Opdrachtinstructies >> Geef alstublieft elke regel uit de items die de tekenreeks "header" bevat. Hoofdletters en kleine letters tellen mee.

—————

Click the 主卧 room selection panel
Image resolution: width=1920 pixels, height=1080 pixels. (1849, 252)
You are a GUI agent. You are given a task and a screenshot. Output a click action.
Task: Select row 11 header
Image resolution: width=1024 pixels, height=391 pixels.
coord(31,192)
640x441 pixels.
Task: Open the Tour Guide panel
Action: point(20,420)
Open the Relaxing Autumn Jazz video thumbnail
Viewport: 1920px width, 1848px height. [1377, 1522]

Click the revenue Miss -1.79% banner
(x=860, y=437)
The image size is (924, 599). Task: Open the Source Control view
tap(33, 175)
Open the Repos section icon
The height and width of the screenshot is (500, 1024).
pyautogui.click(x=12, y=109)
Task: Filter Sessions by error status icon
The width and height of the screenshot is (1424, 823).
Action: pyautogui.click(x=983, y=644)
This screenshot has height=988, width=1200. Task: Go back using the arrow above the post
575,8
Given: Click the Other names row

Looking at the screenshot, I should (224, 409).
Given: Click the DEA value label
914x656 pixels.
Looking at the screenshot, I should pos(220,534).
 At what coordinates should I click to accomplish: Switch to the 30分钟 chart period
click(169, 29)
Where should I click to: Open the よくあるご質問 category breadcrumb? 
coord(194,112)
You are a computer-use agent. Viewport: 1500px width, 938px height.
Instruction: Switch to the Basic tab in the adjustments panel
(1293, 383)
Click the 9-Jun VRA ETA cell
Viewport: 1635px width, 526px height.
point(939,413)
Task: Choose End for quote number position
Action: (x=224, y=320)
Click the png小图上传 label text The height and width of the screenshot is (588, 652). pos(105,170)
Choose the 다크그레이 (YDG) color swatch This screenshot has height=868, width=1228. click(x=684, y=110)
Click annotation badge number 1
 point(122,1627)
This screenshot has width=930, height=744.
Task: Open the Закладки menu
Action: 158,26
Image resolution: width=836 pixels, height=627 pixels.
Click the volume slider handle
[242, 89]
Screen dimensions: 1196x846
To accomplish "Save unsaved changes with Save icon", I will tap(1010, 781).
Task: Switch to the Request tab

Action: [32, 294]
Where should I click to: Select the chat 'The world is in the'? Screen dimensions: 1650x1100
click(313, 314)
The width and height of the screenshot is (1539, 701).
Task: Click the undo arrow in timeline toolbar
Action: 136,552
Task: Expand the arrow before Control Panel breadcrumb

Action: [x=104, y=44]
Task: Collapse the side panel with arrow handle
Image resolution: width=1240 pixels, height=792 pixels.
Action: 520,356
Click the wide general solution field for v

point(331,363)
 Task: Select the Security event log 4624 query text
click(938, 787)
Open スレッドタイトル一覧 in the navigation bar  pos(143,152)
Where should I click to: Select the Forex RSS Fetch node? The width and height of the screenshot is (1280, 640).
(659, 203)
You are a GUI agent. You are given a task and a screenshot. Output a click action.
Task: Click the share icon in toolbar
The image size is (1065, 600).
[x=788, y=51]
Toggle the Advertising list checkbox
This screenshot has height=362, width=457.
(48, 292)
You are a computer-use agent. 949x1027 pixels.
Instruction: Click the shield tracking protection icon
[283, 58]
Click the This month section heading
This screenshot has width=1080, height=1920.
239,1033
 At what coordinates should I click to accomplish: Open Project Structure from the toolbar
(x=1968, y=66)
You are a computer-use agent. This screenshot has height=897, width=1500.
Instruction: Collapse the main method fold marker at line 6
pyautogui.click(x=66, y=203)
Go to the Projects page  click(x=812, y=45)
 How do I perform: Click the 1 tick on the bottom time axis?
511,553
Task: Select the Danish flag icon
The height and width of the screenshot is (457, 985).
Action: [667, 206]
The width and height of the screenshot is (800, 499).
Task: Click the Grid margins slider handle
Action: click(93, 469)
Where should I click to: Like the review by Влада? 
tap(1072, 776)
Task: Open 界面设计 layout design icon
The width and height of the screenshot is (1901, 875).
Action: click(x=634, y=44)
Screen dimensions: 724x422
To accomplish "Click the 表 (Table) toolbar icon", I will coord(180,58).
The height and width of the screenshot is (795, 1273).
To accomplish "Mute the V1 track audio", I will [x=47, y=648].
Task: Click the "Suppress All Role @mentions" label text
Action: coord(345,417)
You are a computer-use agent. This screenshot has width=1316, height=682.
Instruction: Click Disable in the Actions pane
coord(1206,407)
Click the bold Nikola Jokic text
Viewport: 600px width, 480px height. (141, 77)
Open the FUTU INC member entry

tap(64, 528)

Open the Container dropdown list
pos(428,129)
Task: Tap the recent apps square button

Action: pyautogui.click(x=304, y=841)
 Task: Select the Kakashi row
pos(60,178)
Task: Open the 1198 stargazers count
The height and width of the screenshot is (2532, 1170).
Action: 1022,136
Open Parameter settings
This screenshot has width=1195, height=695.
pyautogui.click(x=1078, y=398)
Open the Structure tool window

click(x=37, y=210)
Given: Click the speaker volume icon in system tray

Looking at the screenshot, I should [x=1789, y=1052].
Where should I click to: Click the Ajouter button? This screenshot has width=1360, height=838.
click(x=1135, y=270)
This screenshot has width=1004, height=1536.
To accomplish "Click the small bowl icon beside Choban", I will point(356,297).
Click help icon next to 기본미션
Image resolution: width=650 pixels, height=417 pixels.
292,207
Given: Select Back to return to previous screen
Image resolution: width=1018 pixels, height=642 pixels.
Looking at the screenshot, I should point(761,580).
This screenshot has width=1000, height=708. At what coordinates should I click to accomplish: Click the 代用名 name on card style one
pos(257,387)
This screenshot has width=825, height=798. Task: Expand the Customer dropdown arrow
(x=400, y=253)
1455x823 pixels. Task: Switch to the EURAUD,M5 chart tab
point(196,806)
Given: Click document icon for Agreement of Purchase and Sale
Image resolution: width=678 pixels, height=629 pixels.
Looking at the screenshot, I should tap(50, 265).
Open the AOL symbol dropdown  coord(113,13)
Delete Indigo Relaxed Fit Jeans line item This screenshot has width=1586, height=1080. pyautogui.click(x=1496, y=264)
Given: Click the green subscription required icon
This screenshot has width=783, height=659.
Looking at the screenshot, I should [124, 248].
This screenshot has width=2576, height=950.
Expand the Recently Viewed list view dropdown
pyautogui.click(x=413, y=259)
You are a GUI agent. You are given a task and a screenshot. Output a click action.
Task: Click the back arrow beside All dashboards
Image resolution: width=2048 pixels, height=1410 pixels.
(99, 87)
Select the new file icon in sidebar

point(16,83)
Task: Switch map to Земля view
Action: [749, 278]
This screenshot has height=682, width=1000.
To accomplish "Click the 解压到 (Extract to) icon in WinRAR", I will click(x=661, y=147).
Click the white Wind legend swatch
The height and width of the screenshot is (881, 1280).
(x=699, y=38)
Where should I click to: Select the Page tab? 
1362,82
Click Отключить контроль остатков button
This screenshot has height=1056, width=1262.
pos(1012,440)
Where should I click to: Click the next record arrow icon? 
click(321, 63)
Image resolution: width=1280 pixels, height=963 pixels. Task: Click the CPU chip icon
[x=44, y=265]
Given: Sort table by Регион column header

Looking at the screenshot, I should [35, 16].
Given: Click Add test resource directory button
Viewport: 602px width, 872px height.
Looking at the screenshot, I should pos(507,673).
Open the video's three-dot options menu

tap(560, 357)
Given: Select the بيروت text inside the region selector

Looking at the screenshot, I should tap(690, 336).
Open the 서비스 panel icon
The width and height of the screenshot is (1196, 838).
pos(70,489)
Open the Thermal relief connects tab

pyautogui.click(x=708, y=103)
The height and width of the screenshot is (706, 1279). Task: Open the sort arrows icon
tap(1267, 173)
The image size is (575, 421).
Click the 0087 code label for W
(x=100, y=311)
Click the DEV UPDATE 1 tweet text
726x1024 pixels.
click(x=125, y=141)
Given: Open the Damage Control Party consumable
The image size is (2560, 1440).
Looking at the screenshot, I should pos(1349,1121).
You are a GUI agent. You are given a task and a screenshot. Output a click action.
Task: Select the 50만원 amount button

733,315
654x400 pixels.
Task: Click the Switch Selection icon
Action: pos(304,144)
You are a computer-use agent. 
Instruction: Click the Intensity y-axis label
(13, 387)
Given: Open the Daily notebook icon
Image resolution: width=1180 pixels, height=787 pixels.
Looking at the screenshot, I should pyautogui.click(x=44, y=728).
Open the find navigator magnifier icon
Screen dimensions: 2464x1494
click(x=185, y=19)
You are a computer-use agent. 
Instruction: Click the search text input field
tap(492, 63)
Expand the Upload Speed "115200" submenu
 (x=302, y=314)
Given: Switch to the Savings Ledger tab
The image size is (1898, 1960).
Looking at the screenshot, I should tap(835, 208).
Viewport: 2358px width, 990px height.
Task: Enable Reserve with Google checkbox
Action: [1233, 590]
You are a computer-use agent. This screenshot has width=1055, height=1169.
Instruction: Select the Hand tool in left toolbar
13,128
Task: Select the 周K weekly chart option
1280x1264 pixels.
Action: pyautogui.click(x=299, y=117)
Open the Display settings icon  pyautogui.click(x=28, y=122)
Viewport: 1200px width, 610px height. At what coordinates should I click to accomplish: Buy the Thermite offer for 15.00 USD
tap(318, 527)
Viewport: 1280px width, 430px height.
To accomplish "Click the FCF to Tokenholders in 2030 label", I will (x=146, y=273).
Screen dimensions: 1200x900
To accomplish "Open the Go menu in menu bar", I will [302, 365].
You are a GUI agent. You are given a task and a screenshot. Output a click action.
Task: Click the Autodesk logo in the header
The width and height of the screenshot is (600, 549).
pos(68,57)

—————

Antwoord >>
Task: Select row 11 header
Given: Sort table by Регион column header
Task: Click the Autodesk logo in the header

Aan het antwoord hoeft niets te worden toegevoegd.